(Source data)
******************************
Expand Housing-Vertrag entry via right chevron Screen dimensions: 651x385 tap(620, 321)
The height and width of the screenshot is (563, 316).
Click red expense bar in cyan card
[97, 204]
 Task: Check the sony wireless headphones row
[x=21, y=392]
******************************
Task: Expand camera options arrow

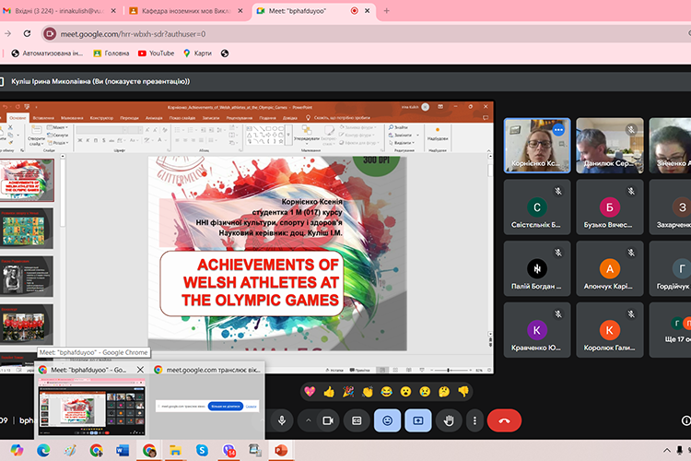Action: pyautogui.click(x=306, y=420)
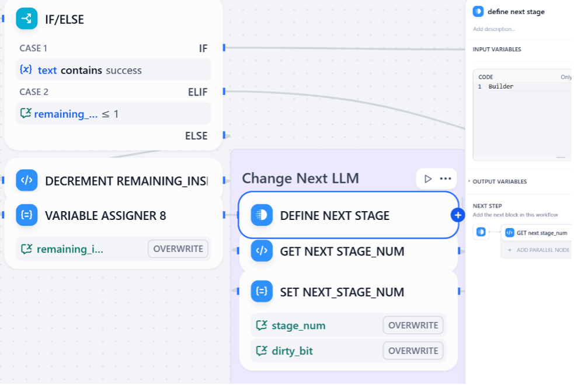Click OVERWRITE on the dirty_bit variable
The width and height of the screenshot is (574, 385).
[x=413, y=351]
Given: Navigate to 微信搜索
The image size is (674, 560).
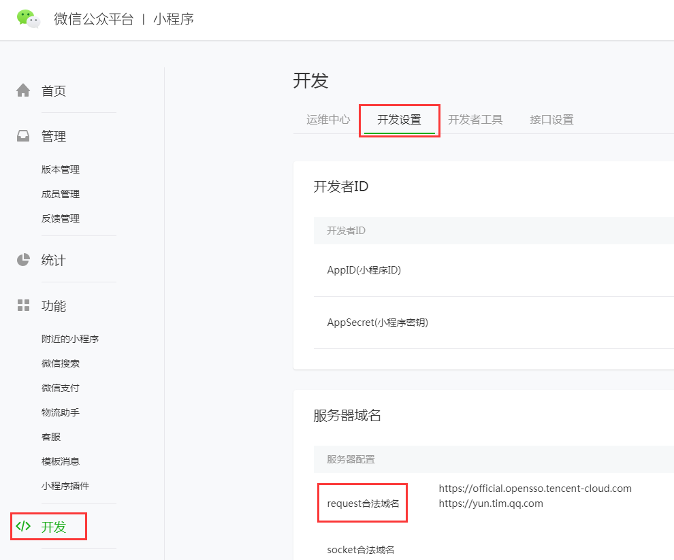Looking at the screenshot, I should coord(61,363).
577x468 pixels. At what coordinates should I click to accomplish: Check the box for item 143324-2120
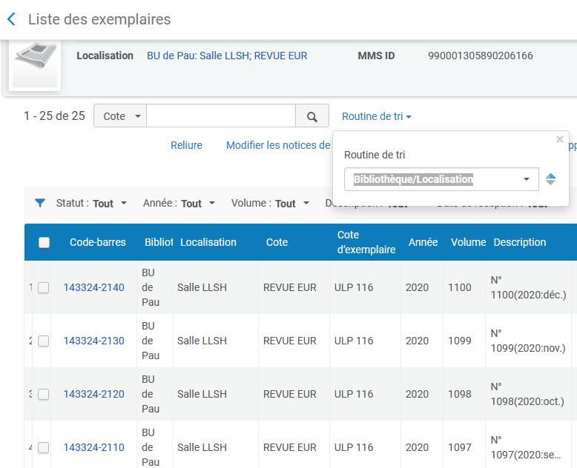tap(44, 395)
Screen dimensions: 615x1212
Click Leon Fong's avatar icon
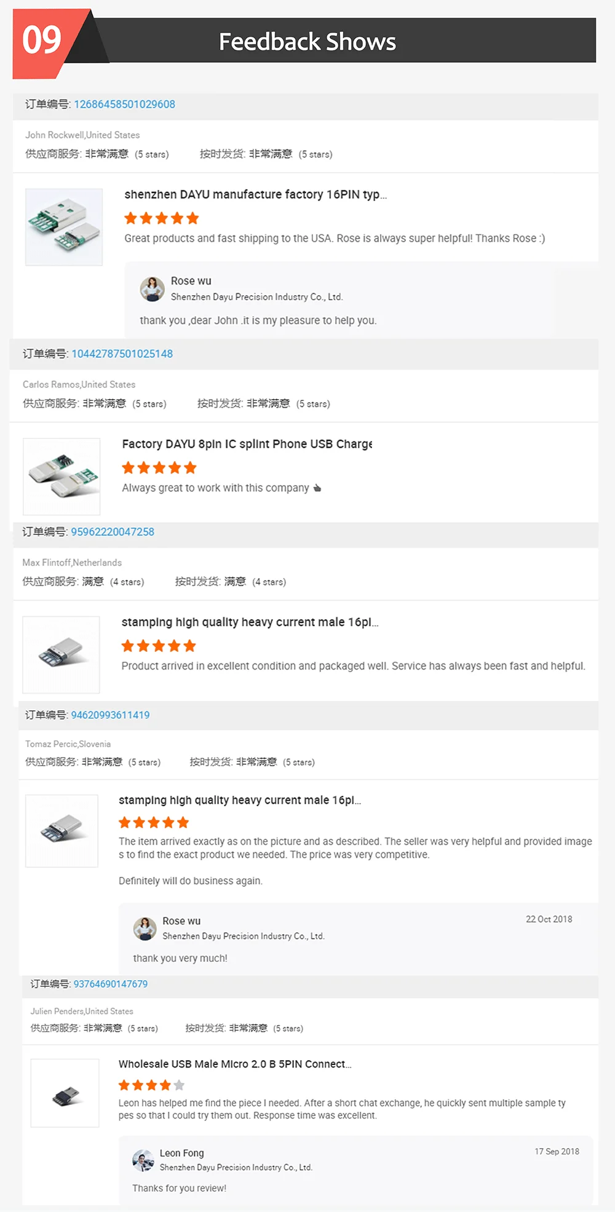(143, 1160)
******************************
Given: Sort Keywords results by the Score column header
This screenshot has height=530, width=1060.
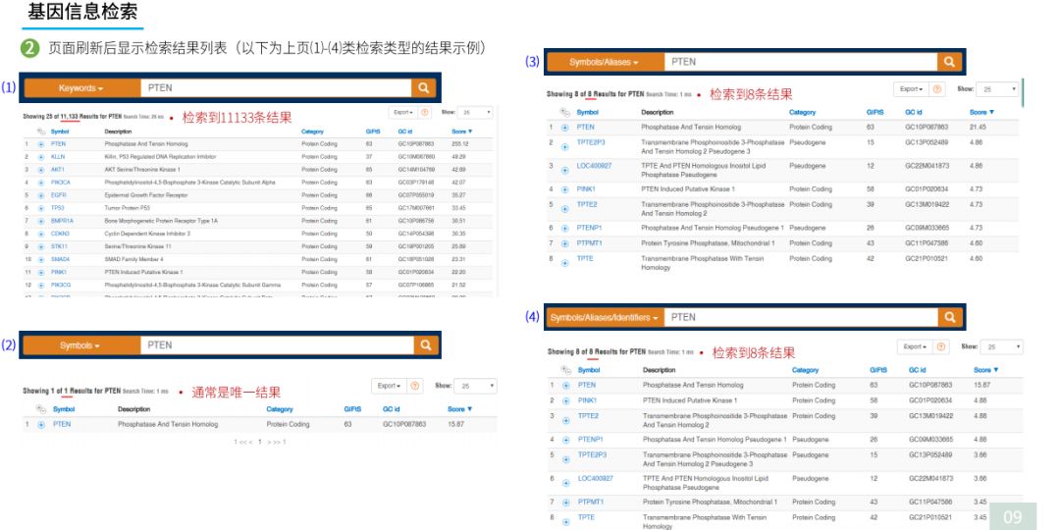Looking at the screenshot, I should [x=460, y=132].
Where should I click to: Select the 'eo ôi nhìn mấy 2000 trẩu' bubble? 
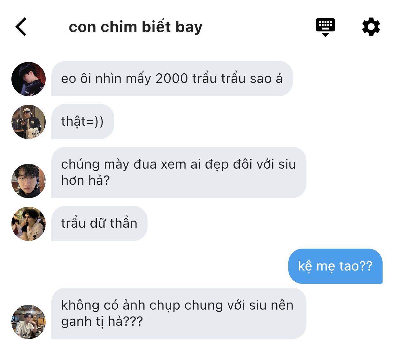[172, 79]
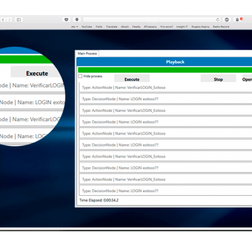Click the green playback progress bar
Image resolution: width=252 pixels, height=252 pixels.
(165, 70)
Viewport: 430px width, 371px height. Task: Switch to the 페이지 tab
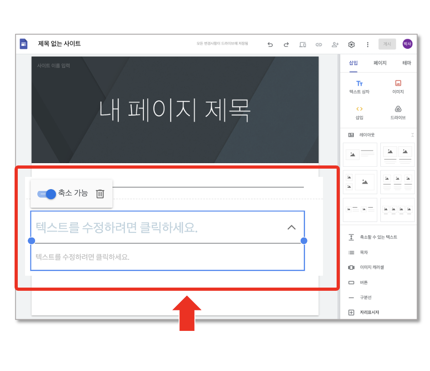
******************************
What to produce: Using the entries above, work out the number of lines that hold the word "dimensions" and write it with no other words.

Exercise output: 2